### TASK DETAILS
With the pictures left out, transcribe exactly the lines from the one with "Where should I" through the end of the data.

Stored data

========

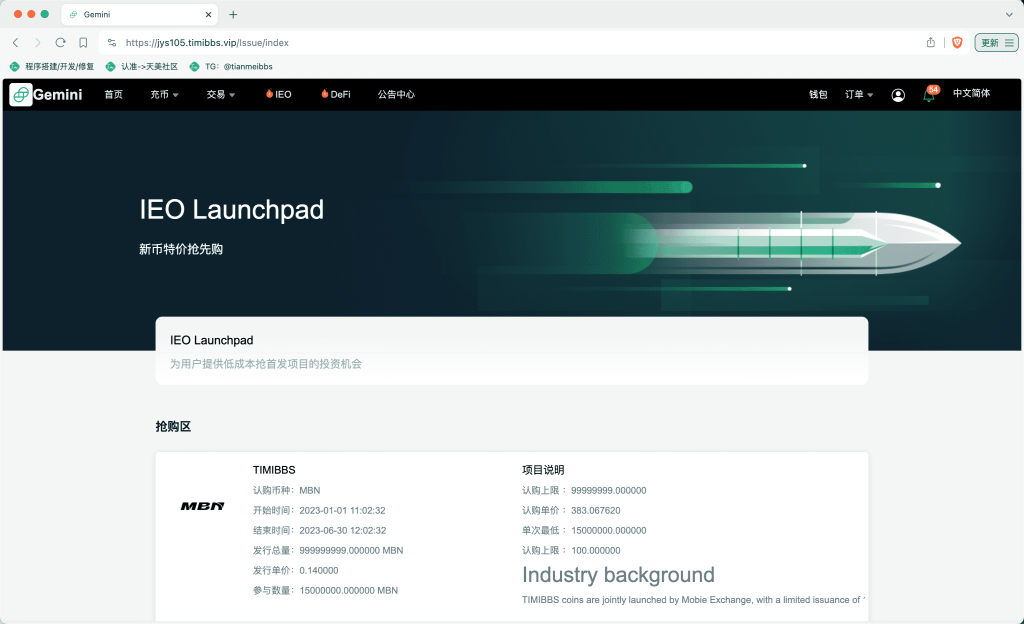Open the site settings icon beside URL
1024x624 pixels.
tap(112, 42)
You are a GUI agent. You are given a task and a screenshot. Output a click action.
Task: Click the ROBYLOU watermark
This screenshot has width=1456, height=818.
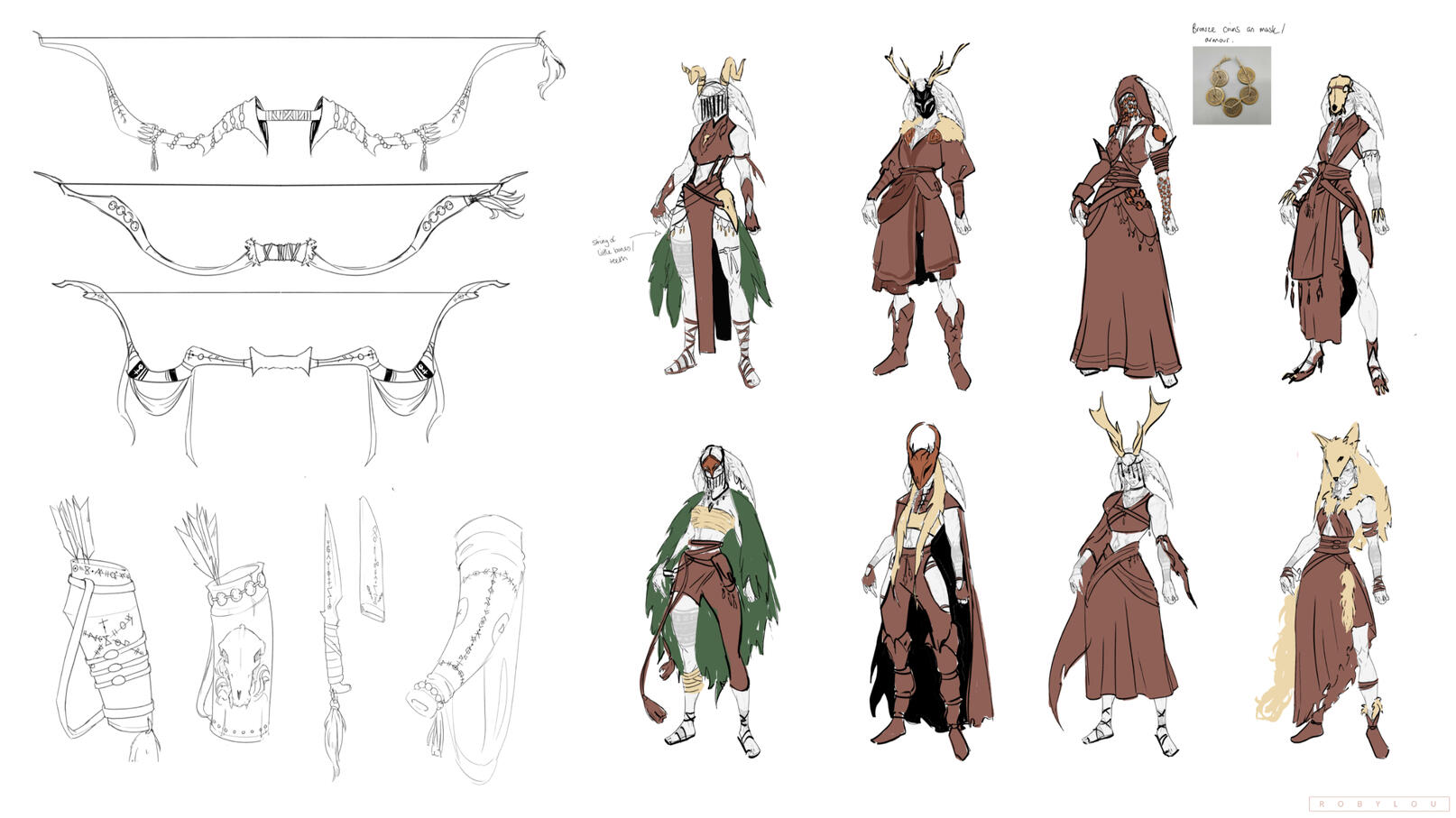pyautogui.click(x=1378, y=804)
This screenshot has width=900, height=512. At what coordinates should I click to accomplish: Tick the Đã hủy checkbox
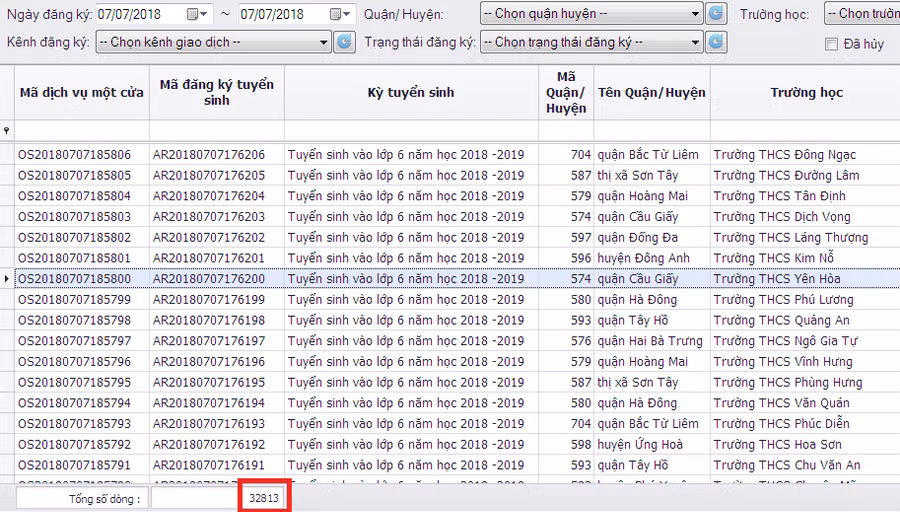831,43
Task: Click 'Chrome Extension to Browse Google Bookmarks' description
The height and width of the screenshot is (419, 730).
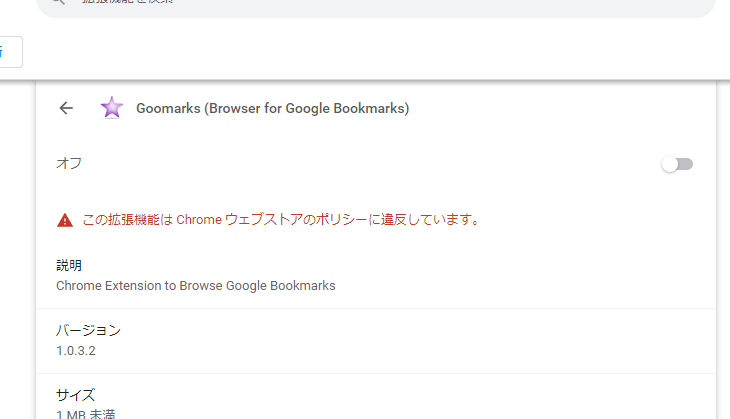Action: (196, 286)
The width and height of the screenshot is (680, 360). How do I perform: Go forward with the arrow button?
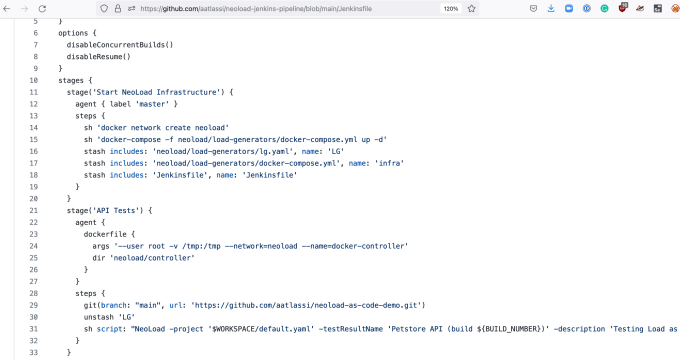[x=25, y=9]
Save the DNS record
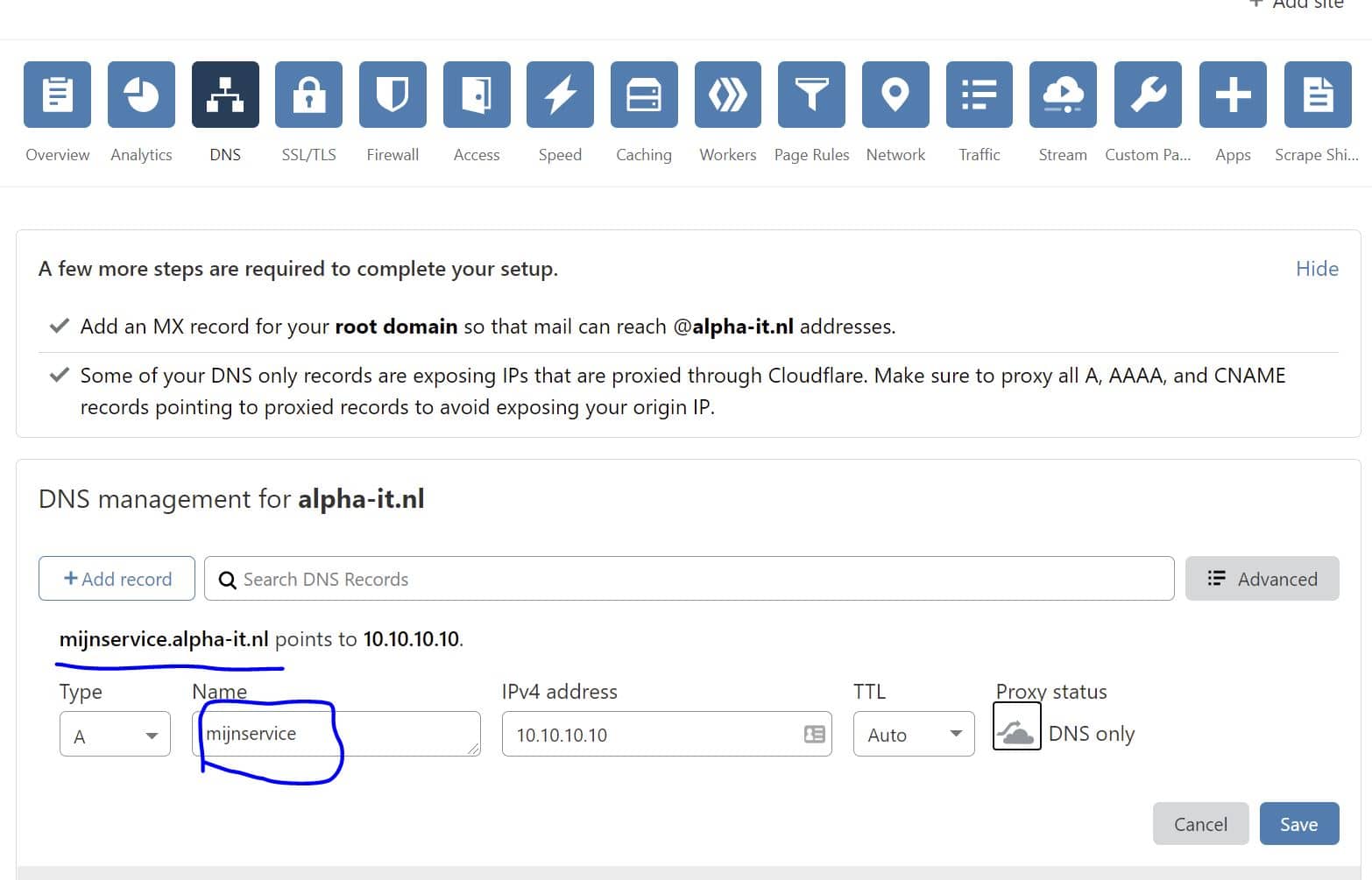Screen dimensions: 1372x880 (1298, 824)
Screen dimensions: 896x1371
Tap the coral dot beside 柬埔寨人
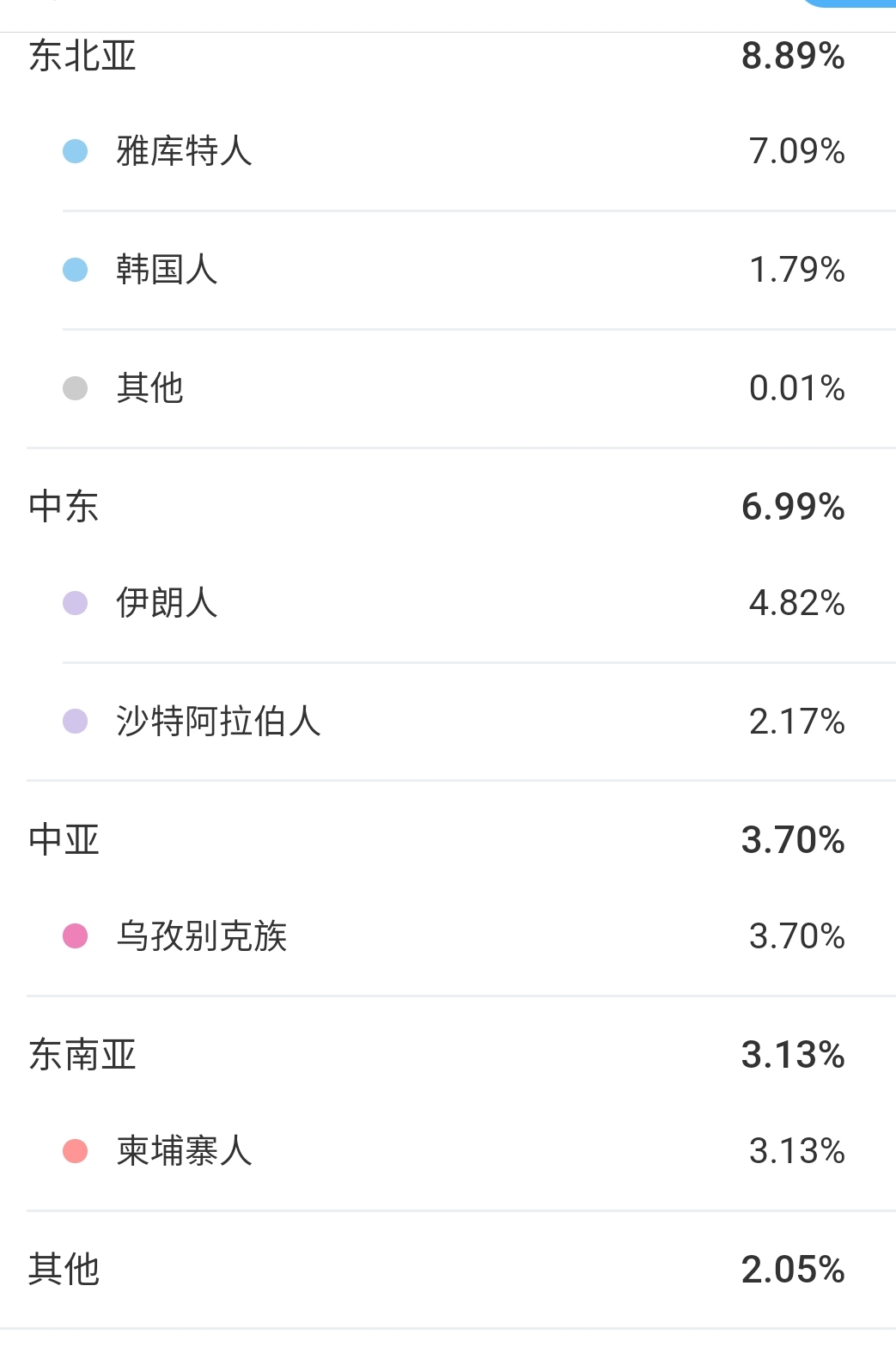click(76, 1151)
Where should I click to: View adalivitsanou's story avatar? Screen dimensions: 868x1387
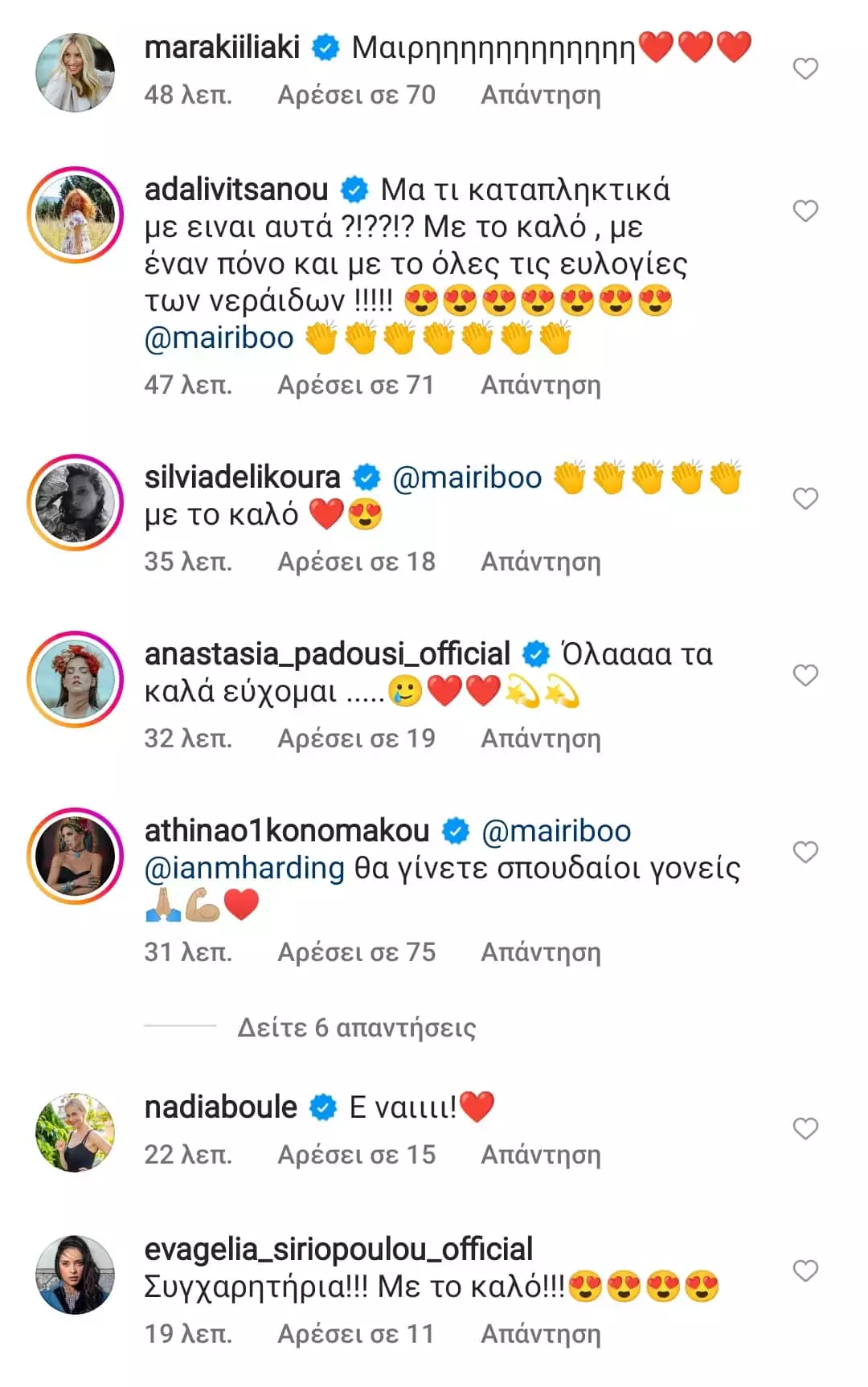76,215
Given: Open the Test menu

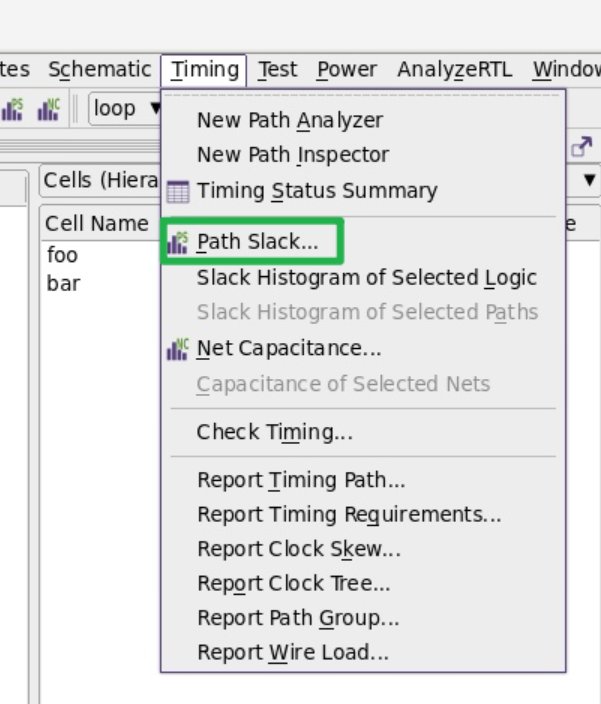Looking at the screenshot, I should point(277,70).
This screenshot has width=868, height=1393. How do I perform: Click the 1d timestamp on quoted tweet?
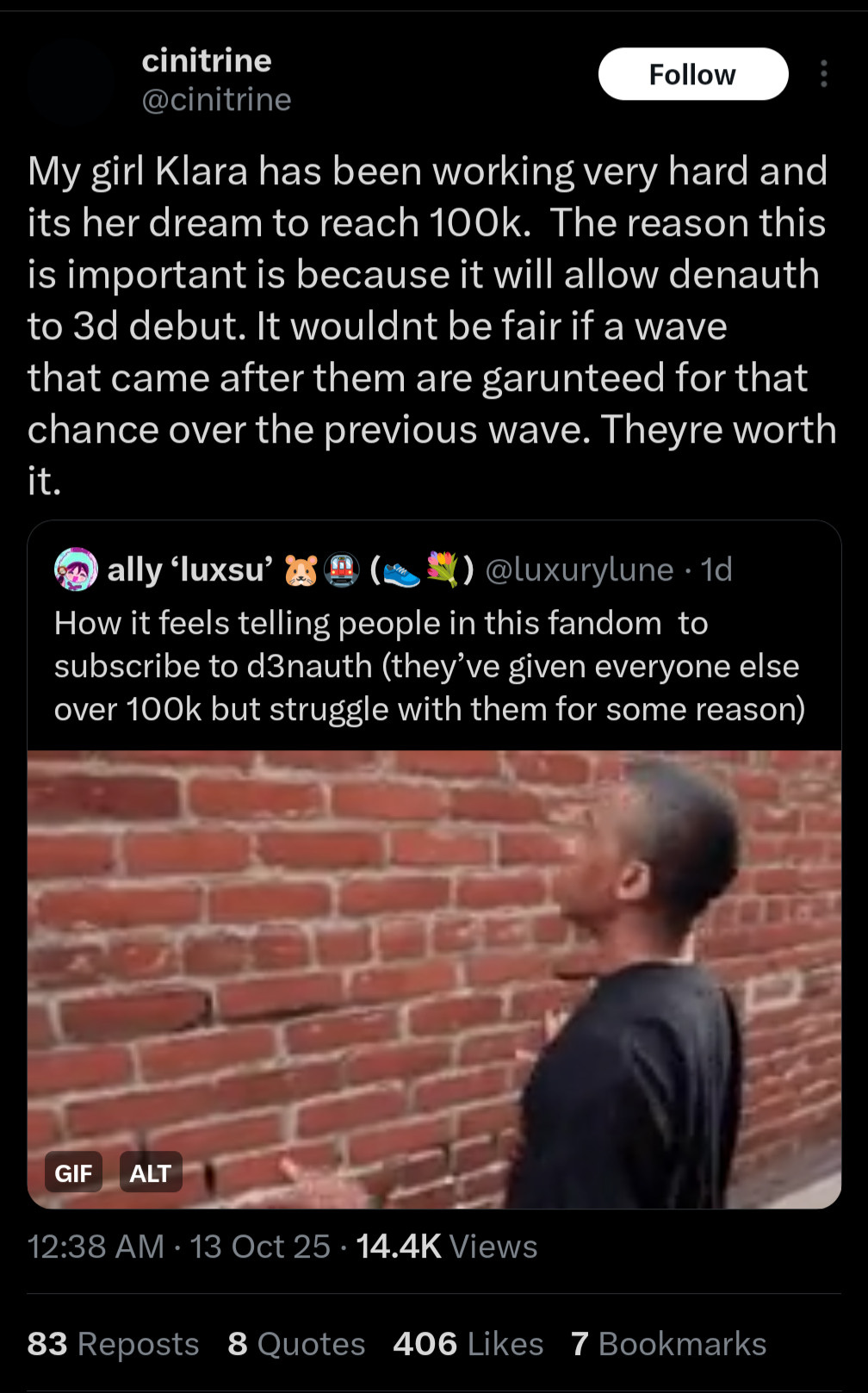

========

### ANSWER SPACE
Where should I click to: View adalivitsanou's story avatar? Screen dimensions: 868x1387
76,215
Given: Open the Test menu

Looking at the screenshot, I should point(277,70).
This screenshot has width=868, height=1393. How do I perform: Click the 1d timestamp on quoted tweet?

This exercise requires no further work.